[START OF Entries]

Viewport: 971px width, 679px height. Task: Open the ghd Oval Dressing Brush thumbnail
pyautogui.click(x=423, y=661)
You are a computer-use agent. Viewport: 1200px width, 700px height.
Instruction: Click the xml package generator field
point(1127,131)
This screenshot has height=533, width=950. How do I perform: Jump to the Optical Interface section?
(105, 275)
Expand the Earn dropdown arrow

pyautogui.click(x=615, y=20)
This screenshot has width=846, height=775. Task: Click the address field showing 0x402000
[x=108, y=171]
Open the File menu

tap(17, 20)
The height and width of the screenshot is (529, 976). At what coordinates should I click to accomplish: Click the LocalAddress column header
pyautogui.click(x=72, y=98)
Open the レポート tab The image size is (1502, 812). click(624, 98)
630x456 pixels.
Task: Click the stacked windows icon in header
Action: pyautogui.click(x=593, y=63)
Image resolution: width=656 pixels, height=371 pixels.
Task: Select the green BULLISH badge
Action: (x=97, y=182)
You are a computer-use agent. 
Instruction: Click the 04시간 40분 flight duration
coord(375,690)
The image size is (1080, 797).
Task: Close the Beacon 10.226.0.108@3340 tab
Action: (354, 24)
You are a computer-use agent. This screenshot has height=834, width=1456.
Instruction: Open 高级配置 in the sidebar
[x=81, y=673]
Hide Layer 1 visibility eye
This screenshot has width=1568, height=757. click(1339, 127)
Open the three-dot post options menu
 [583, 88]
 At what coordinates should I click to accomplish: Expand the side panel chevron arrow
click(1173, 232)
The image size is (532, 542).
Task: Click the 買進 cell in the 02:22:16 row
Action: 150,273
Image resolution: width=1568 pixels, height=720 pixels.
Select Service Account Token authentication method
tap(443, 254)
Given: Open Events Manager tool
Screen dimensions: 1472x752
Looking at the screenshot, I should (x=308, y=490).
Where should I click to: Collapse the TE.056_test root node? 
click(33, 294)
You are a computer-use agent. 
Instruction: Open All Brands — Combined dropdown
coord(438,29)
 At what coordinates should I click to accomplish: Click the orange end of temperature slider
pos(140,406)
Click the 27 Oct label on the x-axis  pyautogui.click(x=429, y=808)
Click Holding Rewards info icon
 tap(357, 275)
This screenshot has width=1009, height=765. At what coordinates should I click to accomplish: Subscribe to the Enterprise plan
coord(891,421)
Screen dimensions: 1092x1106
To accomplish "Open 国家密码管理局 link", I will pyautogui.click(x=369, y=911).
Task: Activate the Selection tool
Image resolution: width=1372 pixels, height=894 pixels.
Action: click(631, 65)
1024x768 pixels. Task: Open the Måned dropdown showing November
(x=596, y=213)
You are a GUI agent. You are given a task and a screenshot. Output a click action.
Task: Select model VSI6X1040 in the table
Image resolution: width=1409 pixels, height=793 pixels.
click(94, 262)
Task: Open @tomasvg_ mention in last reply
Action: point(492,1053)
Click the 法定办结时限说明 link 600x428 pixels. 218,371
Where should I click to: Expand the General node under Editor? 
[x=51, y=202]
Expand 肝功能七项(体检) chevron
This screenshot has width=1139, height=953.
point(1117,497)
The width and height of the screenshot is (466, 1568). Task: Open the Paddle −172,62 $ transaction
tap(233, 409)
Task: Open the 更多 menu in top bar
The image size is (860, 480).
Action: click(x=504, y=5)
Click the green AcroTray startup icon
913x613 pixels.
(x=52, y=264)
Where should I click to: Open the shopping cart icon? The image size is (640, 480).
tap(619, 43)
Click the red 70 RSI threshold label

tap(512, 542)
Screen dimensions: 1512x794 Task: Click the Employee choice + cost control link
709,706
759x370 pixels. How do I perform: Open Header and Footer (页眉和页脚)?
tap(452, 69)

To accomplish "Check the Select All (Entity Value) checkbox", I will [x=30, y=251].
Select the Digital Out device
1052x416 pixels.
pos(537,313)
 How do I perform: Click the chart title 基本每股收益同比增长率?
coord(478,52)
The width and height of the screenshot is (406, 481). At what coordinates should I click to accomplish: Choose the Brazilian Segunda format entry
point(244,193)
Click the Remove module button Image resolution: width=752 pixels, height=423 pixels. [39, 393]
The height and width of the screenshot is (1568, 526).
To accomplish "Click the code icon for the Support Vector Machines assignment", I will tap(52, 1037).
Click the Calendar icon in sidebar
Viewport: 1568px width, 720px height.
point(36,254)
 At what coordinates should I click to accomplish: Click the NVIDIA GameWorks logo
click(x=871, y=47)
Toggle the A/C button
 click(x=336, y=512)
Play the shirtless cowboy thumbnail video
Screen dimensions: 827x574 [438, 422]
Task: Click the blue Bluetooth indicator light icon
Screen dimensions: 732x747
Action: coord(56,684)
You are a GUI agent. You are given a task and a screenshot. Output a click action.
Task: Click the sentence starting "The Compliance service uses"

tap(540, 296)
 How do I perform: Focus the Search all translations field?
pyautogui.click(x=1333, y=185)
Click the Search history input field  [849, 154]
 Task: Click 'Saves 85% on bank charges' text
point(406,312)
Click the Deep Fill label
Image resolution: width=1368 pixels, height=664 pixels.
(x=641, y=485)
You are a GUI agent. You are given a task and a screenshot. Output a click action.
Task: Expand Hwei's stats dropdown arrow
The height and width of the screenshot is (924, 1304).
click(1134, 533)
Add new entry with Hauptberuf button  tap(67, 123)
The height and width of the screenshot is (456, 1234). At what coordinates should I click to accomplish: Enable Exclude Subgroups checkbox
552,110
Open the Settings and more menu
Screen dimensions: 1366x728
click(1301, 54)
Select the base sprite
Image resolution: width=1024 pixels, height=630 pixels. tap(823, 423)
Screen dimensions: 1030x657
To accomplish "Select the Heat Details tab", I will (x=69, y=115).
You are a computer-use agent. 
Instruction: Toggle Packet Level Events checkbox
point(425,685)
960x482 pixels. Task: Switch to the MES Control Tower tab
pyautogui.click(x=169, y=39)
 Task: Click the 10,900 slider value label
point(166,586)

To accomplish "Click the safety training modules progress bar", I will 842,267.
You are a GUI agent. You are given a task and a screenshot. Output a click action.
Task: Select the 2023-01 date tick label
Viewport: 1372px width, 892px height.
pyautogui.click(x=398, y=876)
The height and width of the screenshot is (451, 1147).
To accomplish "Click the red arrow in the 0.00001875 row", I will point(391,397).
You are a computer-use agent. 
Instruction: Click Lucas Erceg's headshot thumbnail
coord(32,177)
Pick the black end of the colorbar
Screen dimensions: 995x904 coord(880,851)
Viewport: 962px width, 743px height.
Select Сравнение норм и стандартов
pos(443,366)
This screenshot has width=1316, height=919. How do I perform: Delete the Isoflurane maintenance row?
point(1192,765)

[END OF Entries]

### Work to be completed
Copy out each line of the listing above that contains the string "button", treating case as significant.

### Response to this exercise
Click the Remove module button Image resolution: width=752 pixels, height=423 pixels. [39, 393]
Toggle the A/C button
Add new entry with Hauptberuf button  tap(67, 123)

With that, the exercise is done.